Des médecins de la région d'Edmundston lancent un SOS

Trois des médecins de la zone 4 qui ont pris part au point de presse du mercredi 27 janvier : le Dr Gaëtan Gibbs (à gauche), la Dr Claude Richard (au centre) et le Dr Vincent Moreau (à droite).
Photo : Radio-Canada
Des médecins du nord-ouest du Nouveau-Brunswick sonnent l'alarme face à la flambée de cas de COVID-19 dans la zone 4.
Six d'entre eux ont pris la parole à tour de rôle dans un point de presse mercredi matin afin d'exhorter la population à respecter les règles sanitaires en place.
Une situation comparable aux grands centres urbains
Par tranche de 100 000 habitants, la zone 4 compte autant d'infections que la ville de Montréal. Des dizaines de nouveaux cas y ont été signalés presque chaque jour depuis les Fêtes.
Le Dr Paul Cloutier, chirurgien à l’Hôpital régional d’Edmundston, supplie la population de prendre la situation au sérieux et de respecter les mesures de santé publique.
Nous n’avons plus le contrôle […] Nous avons l’impression d’être à Montréal ou à Toronto.
On dirait que chaque jour c’est de plus en plus difficile, et nous ne pouvons pas trouver de solution. Le virus est très dur pour nous
, dit-il.
Paul Cloutier demande même au gouvernement du Nouveau-Brunswick d'imposer un couvre-feu dans la zone 4, comme cela a été fait au Québec.

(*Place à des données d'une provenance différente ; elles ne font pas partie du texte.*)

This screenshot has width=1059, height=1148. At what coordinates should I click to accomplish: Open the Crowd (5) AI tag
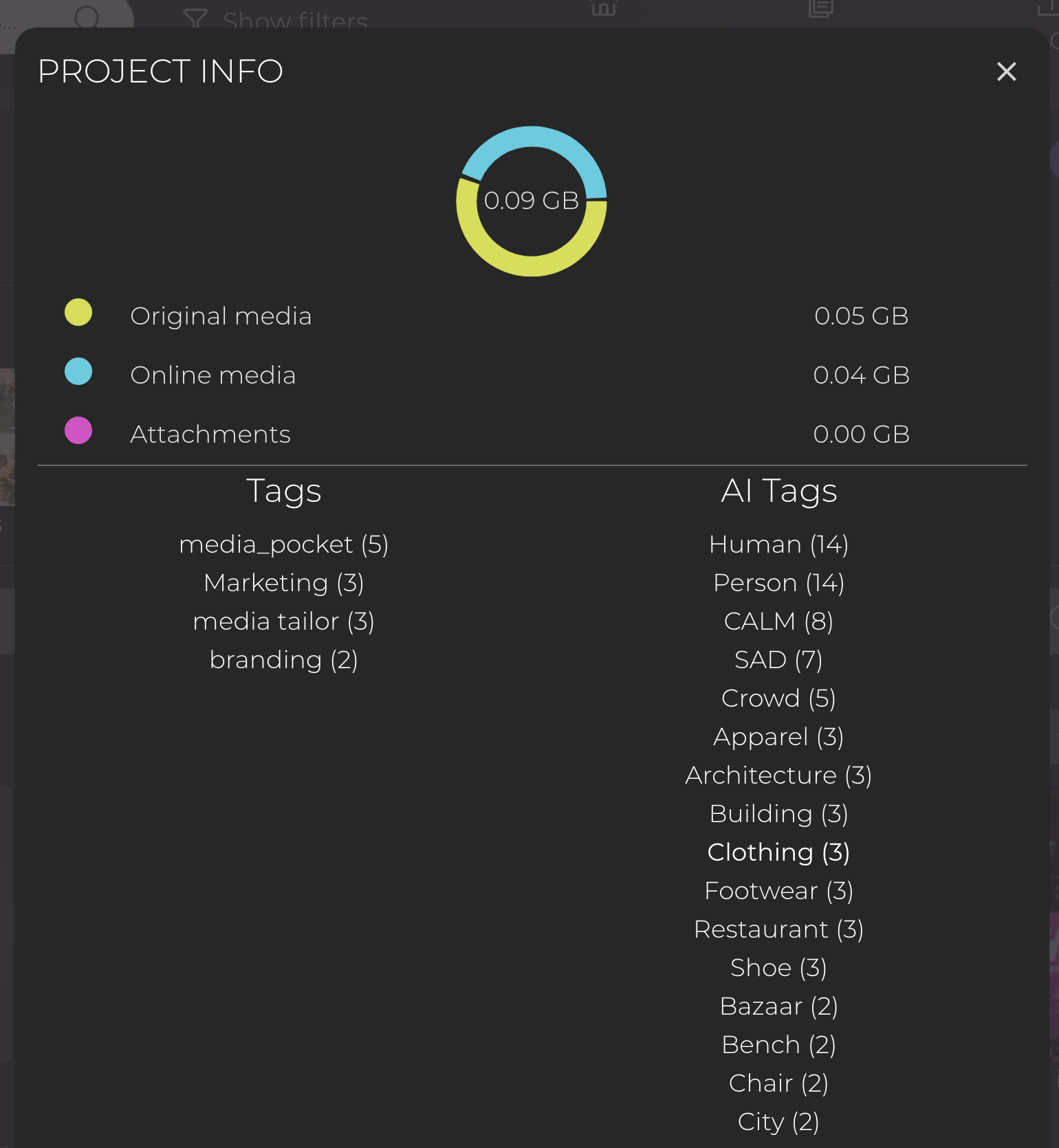tap(778, 698)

Les « petites tricheries » peuvent être graves
La plus grande inquiétude des médecins vient du non-respect des règles sanitaires.
Quand on dit 14 jours, ce n'est pas 5, ce n'est pas 10, c'est 14
, donne en exemple le Dr Gaëtan Gibbs. Chaque tricherie peut avoir des conséquences dans notre communauté, comme on le voit avec les fermetures d'écoles et d'entreprises.
Le Dr Jean-Philippe Lepage, interniste à l’unité des soins intensifs à l'Hôpital régional d'Edmundston, comprend la population d'être à fleur de peau, mais explique que chaque écart peut avoir des conséquences importantes.
Je ne sais pas si c’est un manque de croyance ou si les gens justifient les petites tricheries. On est tous tannés d'être en isolement, de ne pas pouvoir voir nos proches et j’ai l’impression que les gens se permettent des écarts pour leur bien personnel
, indique-t-il.
Il faut comprendre que ces petits écarts dans la situation actuelle peuvent avoir de grandes conséquences.
Il confie avoir traité des patients ayant des symptômes graves de la COVID-19 à l'hôpital.
Ça ne pardonne pas. Il y a des gens en bonne santé qui ont attrapé cette infection-là et qui ont dû se battre pour leur vie
, témoigne-t-il.
Craintes de débordements
Le Dr Lepage insiste sur l'urgence de la situation.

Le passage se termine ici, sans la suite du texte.